La decisione di Corona era nell’aria. Nelle molte interviste cui si è concesso ha sempre mostrato la sua insofferenza per il regime duro di detenzione, incompatibile con la sua persona. Giorni duri, che forse sono davvero serviti all’ex marito di Nina Moric a cambiare. Forse. Gli avvocati avevano anticipato la sua scelta, confermata dallo stesso Corona ieri, durante la trasmissione “Virus-il contagio delle idee”, in onda su Rai Due. Esprimendo anche pentimento per alcuni comportamenti del passato e chiedendo di poter accedere all’affidamento terapeutico. “Il carcere è riuscito a fermare un treno in corsa perenne da anni, che ultimamente aveva perso sogni, equilibri e alzato troppo l’asticella del limite. Mi ha fatto scoprire il senso della realtà, insegnato a star bene con me stesso e messo nelle condizioni di proseguire nel migliore dei modi lungo la strada della vita quando tornerò libero. La galera mi sta mangiando vivo”. Nulla da obiettare su questo, ma certamente Corona non è il solo a trovarsi in questa situazione.

La cosa preoccupante è che l’ex fidanzato di Belen ha anche ammesso: “il mio DNA non lo puoi cambiare, però sono migliorato in tante cose. Sono più vero, perché qui dentro ho visto gente soffrire e morire”.

Adesso sarà Napolitano a dover decidere, certo è che un personaggio come Corona, in un paese come l’Italia, gode di un effetto mediatico smisurato. Ci sono molte persone, considerate dei “poveracci”, che soffrono in galera, che muoiono perché non hanno certamente santi in paradiso: a loro la grazia non verrà mai concessa.

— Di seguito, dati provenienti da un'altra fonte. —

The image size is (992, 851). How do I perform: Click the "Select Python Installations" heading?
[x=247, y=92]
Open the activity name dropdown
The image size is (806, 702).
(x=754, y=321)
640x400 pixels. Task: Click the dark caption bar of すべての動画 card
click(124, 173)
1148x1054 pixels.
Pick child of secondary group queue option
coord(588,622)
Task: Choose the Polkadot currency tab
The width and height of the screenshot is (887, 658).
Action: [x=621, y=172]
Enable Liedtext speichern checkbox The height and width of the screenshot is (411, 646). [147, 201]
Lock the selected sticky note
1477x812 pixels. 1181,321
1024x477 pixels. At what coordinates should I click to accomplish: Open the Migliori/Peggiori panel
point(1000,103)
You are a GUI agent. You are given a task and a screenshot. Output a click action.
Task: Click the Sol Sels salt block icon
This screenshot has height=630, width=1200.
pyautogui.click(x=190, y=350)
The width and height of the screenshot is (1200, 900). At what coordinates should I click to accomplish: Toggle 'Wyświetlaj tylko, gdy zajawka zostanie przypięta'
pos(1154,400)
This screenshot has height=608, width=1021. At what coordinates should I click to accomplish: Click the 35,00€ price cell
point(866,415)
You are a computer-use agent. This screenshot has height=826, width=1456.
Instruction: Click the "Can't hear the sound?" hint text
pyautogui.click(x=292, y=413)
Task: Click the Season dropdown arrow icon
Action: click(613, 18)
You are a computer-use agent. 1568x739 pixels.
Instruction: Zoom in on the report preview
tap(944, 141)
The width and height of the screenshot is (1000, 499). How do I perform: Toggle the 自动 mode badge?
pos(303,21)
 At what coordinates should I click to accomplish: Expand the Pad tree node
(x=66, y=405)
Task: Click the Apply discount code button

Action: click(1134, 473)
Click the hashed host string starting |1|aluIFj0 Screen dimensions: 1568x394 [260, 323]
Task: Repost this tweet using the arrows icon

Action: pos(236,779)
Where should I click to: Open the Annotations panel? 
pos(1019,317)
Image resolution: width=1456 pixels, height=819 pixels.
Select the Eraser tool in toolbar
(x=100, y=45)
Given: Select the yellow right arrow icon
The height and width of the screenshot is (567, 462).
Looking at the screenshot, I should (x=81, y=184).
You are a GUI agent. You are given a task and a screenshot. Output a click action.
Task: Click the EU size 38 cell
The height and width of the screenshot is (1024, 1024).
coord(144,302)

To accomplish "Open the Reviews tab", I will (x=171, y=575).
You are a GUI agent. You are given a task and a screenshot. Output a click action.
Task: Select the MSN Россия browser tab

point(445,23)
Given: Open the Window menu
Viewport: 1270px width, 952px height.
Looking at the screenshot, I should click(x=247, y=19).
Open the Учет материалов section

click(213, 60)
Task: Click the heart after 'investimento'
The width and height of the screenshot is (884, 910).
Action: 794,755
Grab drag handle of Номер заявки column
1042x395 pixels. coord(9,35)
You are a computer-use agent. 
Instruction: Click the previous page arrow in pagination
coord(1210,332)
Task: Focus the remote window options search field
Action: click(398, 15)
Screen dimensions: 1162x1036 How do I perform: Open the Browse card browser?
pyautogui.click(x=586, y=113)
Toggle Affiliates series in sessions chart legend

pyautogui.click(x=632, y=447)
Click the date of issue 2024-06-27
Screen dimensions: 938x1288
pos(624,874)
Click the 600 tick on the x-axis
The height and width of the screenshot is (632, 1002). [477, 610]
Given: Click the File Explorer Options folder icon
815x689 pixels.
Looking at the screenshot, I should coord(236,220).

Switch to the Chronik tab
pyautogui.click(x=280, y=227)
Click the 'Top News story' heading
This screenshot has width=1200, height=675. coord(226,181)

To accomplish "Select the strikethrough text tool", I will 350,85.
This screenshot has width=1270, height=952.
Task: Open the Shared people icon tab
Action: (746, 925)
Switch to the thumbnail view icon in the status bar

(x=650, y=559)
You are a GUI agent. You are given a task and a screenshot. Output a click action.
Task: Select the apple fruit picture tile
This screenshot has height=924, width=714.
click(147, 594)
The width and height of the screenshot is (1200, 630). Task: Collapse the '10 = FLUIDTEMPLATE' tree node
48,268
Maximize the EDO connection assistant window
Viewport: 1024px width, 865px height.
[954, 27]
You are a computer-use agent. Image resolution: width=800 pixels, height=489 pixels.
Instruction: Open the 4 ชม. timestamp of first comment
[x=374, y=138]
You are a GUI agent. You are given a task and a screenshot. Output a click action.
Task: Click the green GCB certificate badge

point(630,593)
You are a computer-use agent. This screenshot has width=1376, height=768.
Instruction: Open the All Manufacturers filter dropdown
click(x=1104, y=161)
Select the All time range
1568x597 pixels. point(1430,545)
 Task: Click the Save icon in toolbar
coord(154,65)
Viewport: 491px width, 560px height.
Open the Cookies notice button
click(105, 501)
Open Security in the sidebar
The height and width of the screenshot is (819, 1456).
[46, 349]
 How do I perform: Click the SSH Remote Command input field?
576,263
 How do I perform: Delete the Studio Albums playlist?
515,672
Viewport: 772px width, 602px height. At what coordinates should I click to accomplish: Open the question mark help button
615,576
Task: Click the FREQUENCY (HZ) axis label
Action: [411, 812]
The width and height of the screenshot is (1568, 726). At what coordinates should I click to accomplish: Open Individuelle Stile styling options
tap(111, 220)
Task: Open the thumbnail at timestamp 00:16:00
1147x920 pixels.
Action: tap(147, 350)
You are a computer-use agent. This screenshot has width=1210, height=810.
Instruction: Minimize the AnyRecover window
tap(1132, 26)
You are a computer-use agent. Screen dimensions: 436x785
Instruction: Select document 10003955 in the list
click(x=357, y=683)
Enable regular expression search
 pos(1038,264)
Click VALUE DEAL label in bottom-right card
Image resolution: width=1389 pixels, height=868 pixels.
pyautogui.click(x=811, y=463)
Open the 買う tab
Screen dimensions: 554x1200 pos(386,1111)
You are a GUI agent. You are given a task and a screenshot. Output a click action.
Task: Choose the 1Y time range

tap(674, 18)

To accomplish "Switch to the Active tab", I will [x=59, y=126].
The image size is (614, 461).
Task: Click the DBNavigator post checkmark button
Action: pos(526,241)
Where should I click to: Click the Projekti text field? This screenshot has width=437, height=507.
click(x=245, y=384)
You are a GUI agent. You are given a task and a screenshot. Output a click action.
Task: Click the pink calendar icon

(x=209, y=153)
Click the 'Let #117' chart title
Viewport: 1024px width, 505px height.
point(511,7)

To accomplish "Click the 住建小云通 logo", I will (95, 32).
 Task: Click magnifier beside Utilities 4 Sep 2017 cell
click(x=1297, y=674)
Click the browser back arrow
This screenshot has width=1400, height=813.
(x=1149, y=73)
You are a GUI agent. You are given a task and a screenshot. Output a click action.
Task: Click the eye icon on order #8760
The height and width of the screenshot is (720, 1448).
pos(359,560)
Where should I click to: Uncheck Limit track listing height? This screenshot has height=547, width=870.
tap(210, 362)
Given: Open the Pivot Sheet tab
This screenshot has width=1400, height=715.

E questa è la triste realtà. Gente come Corona è figlia degli anni della TV, dei social network, dei dibattiti, di pettegolezzi e di gossip. Fanno notizia. Come fa notizia che la conduttrice Barbara d’Urso abbia perdonato Corona dopo anni di querele e di dispute, che David Trezeguet abbia ammesso di non aver in fondo mai ricevuto minacce vere e proprie dal fotografo. Notizie frivole che però trovano consensi da parte dell’opinione pubblica.

E Corona quando uscirà dal carcere, ammesso e non concesso che il presidente della Repubblica lo dovesse consentire, parlerà certamente della sua terribile storia, scriverà libri super pubblicizzati sulla sua detenzione e da molti verrà visto come un martire. Mentre gli altri semplici “galeotti” rimarranno reclusi nel dimenticatoio di un paese che li ha abbandonati.